Article published in:Finiteness Matters: On finiteness-related phenomena in natural languages
Edited by Kristin Melum Eide
[Linguistik Aktuell/Linguistics Today 231] 2016
► pp. 121–168
Finiteness, inflection, and the syntax your morphology can afford
In this paper English and Norwegian are compared with respect to a range of syntactic constructions (negated clauses, negative inversion, polarity questions, declaratives, subjunctives, why-not- constructions and infinitives). The paper also discusses preterit-participle mix-ups in English and relates these to the behaviour of main verbs in the investigated constructions. It is argued that in both languages these constructions require either an explicitly encoded finiteness feature, or, for the second set of constructions, the explicitly encoded absence of such a feature. English auxiliaries and main verbs differ in their respective feature specifications as regards finiteness, hence main verbs are banned from many of the positions where auxiliaries appear, and vice versa.
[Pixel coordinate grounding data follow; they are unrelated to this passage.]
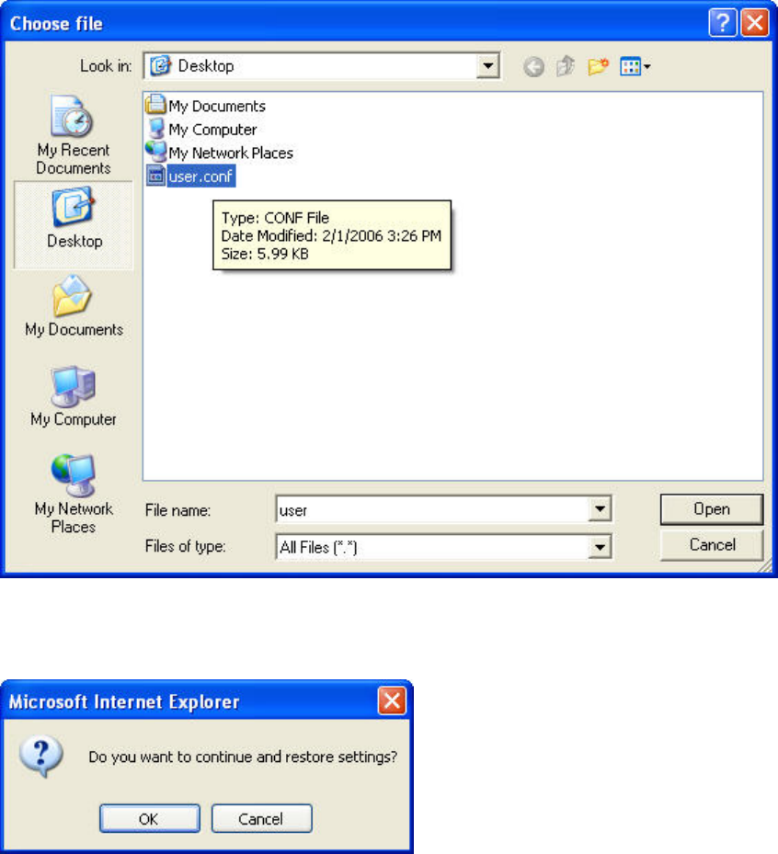This screenshot has width=778, height=854.
Task: Open My Computer from the places bar
Action: [74, 396]
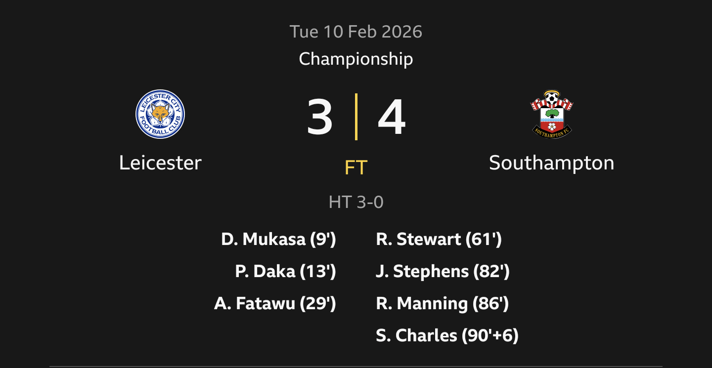Click the yellow divider between the scores

tap(356, 117)
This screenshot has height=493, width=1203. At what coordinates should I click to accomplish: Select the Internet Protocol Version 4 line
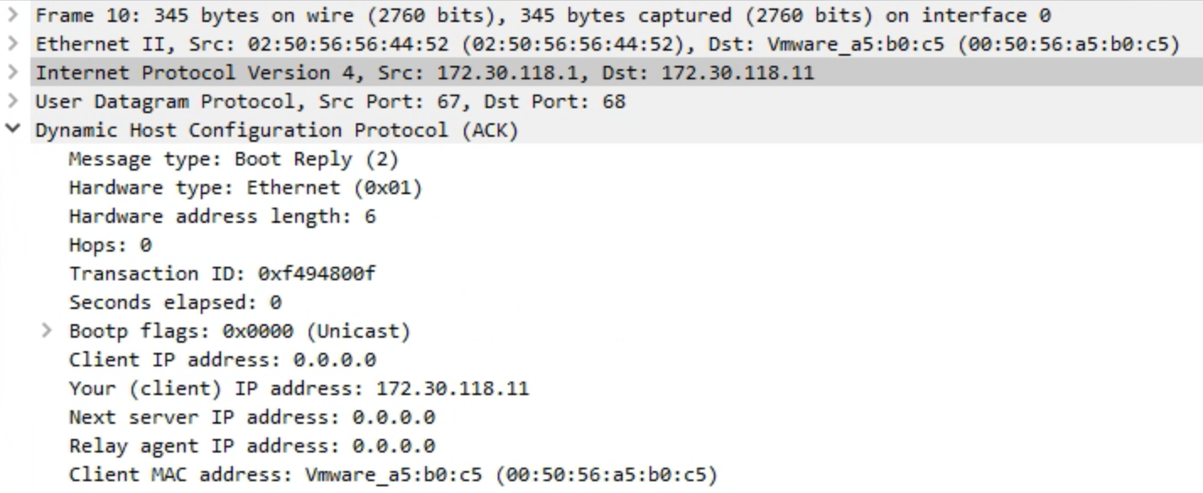(x=424, y=73)
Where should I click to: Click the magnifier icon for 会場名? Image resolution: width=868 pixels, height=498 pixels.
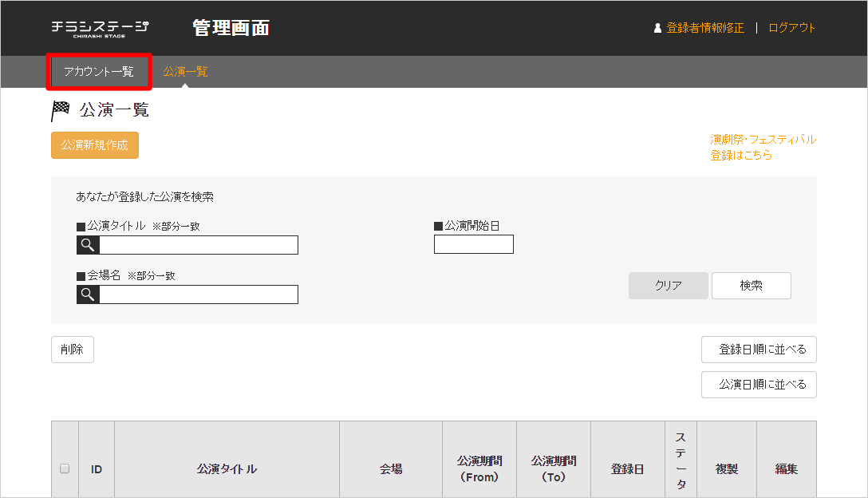(x=88, y=294)
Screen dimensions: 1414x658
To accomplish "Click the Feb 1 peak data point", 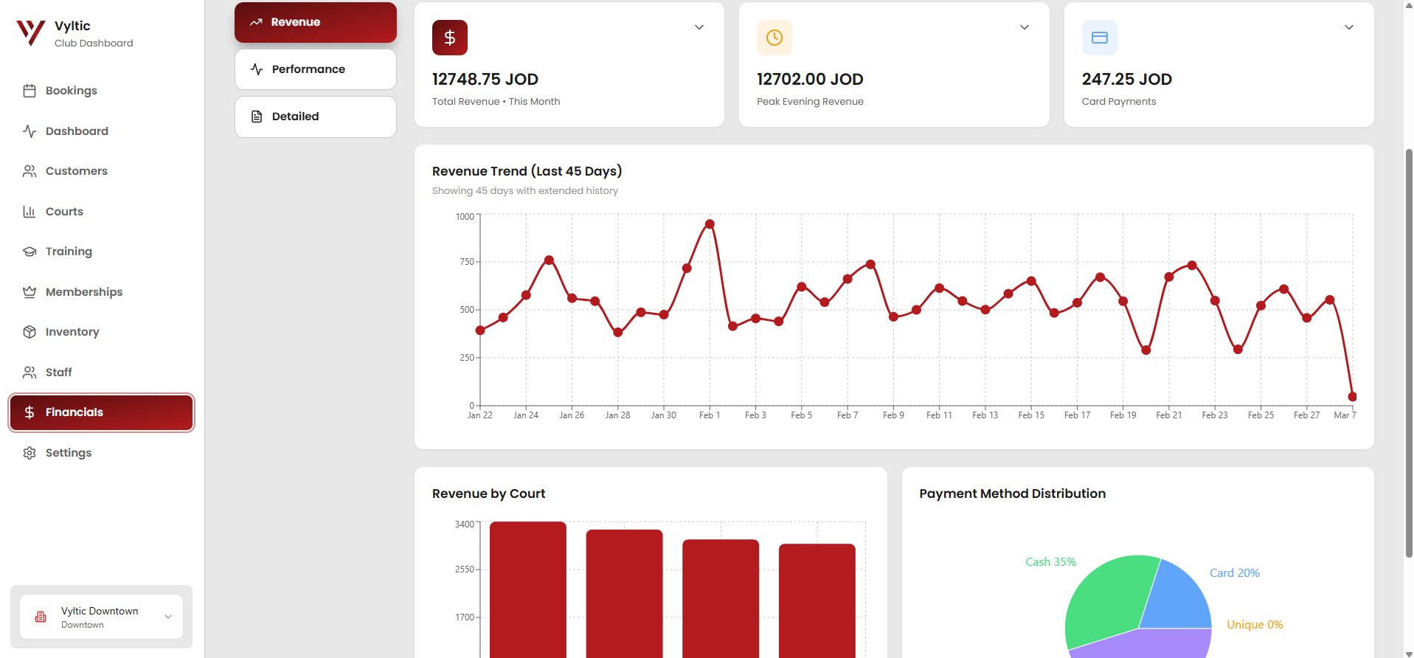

English main verbs are bereft of a productive morphologically expressed finiteness distinction (except for in a few, but frequent irregular main verbs distinguishing preterits from participles), whereas auxiliaries have and be exhibit full paradigms of finite and non-finite forms. The modals and auxiliary do, on the other hand, exist only as finite forms and are hence banned from positions where non-finiteness is explicitly required by a given syntactic operation or construction. Hence, the finiteness feature is unevenly distributed across verbs and auxiliaries in English, but evenly distributed in all verbal categories in Norwegian, where all main verbs, modals and auxiliaries have full paradigms of finite and non-finite forms. This state of events, it is claimed, gives rise to the observed parametric variation between the Norwegian and English verbal systems.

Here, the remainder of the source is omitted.